*Given data*.
* * *

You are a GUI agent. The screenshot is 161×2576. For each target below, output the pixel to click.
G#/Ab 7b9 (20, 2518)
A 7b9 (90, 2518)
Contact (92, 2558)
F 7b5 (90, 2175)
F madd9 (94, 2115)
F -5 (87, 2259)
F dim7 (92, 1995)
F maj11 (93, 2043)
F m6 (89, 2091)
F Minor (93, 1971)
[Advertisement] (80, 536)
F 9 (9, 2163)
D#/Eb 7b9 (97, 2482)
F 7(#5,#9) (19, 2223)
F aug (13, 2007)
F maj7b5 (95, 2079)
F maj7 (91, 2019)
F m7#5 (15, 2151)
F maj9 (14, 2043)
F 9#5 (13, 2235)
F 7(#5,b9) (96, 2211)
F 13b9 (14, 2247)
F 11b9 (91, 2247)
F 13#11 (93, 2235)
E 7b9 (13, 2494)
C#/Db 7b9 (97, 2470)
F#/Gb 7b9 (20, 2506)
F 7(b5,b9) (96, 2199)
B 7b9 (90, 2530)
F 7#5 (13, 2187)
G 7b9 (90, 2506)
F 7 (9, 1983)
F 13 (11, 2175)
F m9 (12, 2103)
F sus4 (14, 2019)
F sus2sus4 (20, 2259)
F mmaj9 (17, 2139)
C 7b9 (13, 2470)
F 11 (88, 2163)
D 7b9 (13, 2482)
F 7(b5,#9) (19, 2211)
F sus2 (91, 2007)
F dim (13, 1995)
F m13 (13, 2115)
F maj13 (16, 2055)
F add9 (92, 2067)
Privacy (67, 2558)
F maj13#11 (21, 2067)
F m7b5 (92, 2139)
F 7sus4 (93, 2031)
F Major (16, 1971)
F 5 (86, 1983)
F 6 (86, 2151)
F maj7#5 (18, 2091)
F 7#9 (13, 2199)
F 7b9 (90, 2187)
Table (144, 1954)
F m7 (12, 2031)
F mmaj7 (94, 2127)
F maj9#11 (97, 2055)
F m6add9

* * *

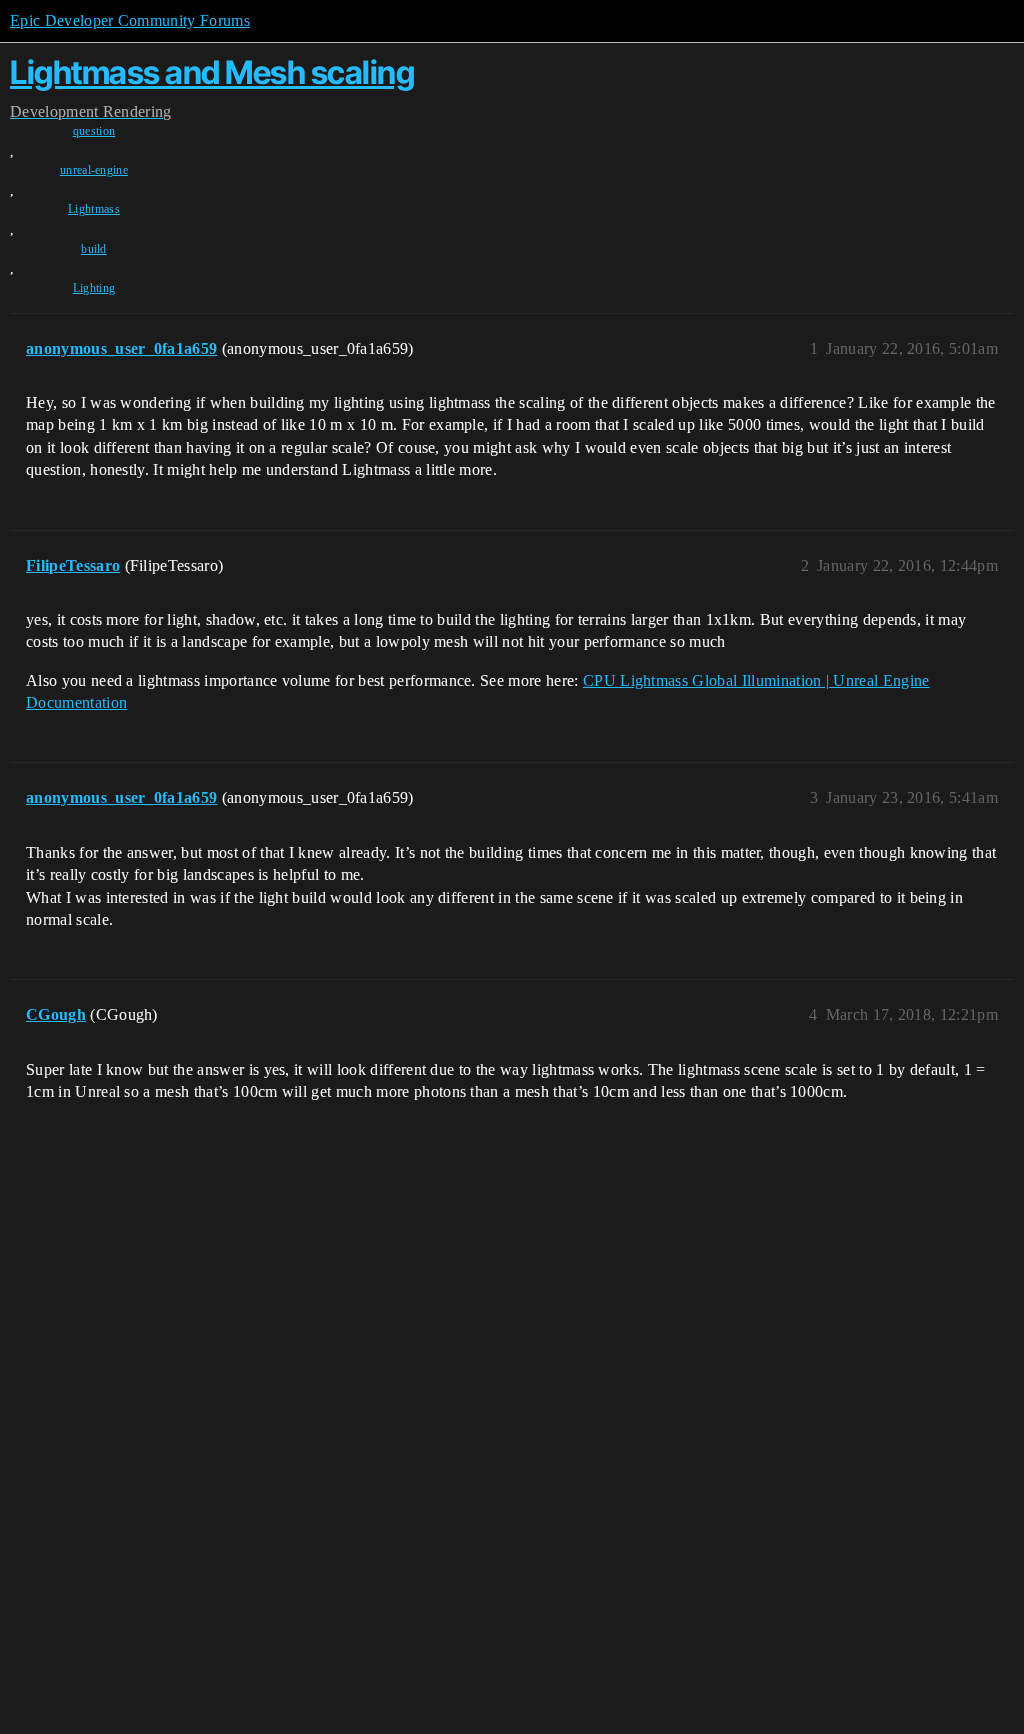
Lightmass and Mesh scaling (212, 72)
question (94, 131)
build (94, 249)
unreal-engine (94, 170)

* * *

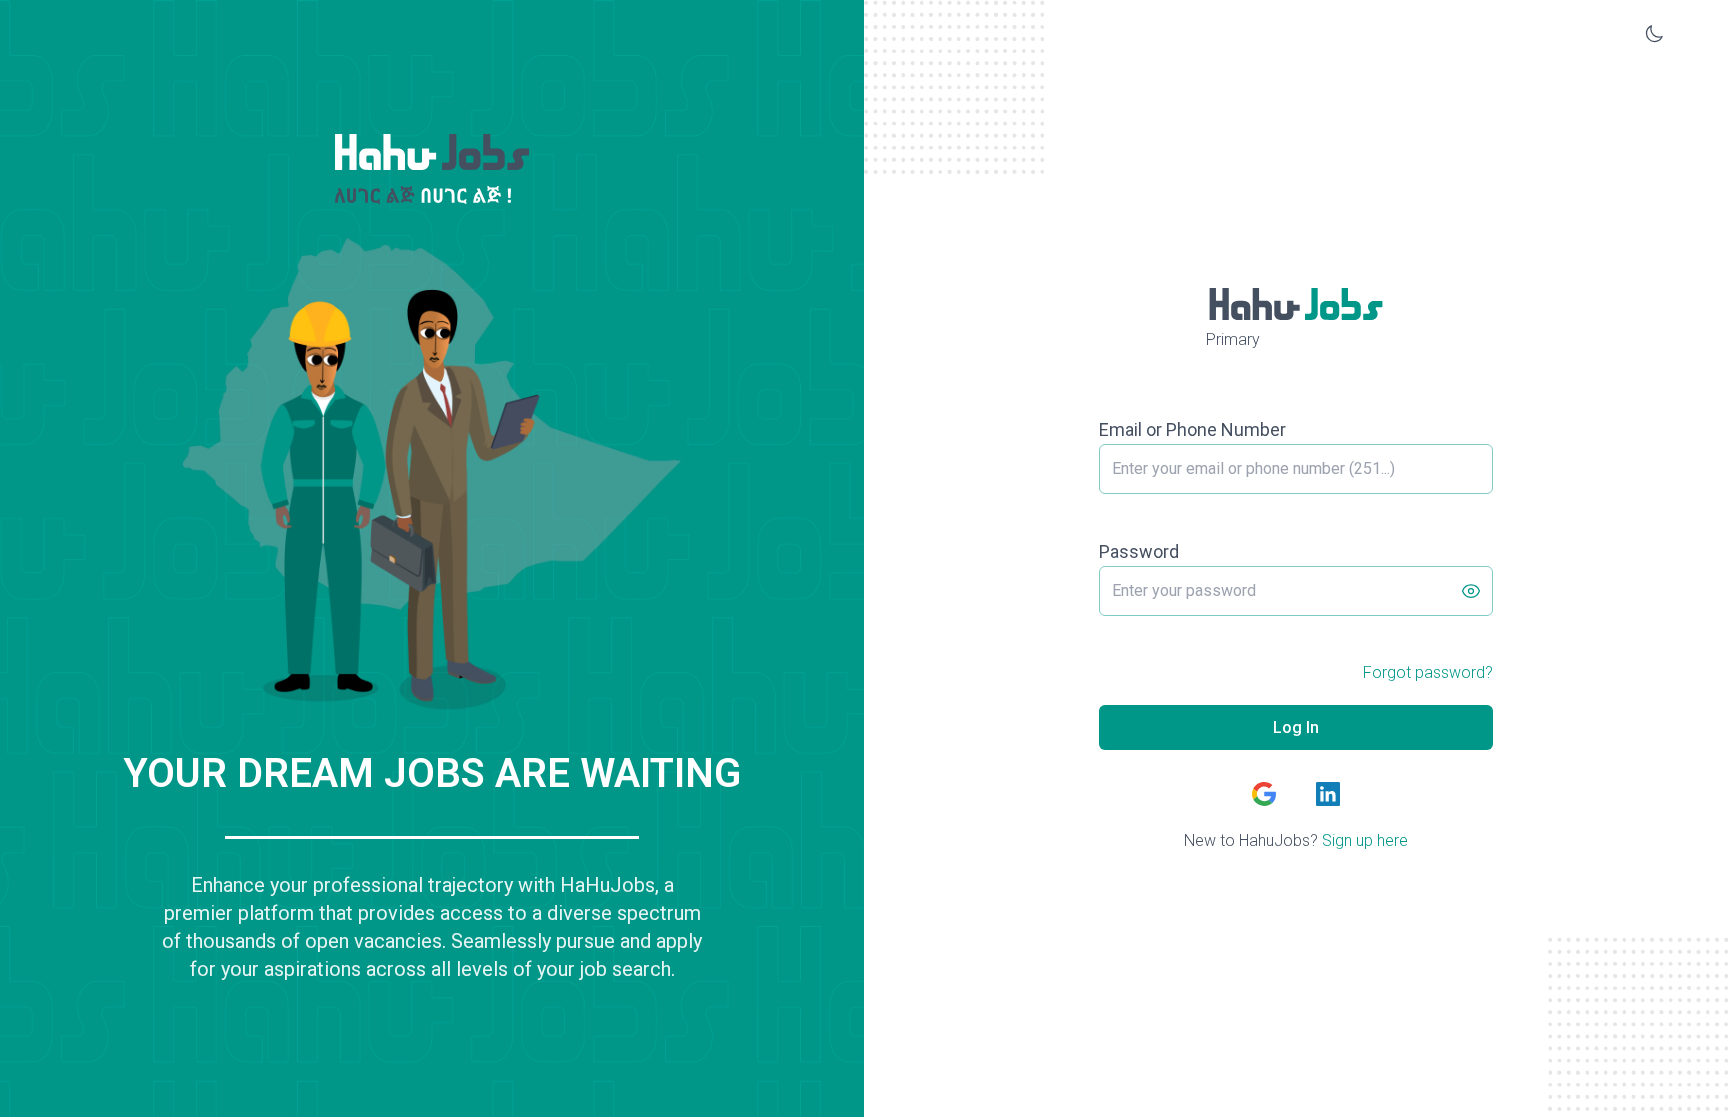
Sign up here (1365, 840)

* * *

Reproduce verbatim only the segment of the listing bounded by the line containing "You are a GUI" and the line containing "F 7#5 (13, 2187)", with both boundary lines included.

You are a GUI agent. The screenshot is 161×2576. For each target below, output the pixel to click.
G#/Ab 7b9 (20, 2518)
A 7b9 (90, 2518)
Contact (92, 2558)
F 7b5 (90, 2175)
F madd9 (94, 2115)
F -5 (87, 2259)
F dim7 (92, 1995)
F maj11 (93, 2043)
F m6 (89, 2091)
F Minor (93, 1971)
[Advertisement] (80, 536)
F 9 (9, 2163)
D#/Eb 7b9 (97, 2482)
F 7(#5,#9) (19, 2223)
F aug (13, 2007)
F maj7b5 (95, 2079)
F maj7 (91, 2019)
F m7#5 (15, 2151)
F maj9 (14, 2043)
F 9#5 (13, 2235)
F 7(#5,b9) (96, 2211)
F 13b9 (14, 2247)
F 11b9 (91, 2247)
F 13#11 (93, 2235)
E 7b9 (13, 2494)
C#/Db 7b9 (97, 2470)
F#/Gb 7b9 (20, 2506)
F 7(b5,b9) (96, 2199)
B 7b9 (90, 2530)
F 7#5 (13, 2187)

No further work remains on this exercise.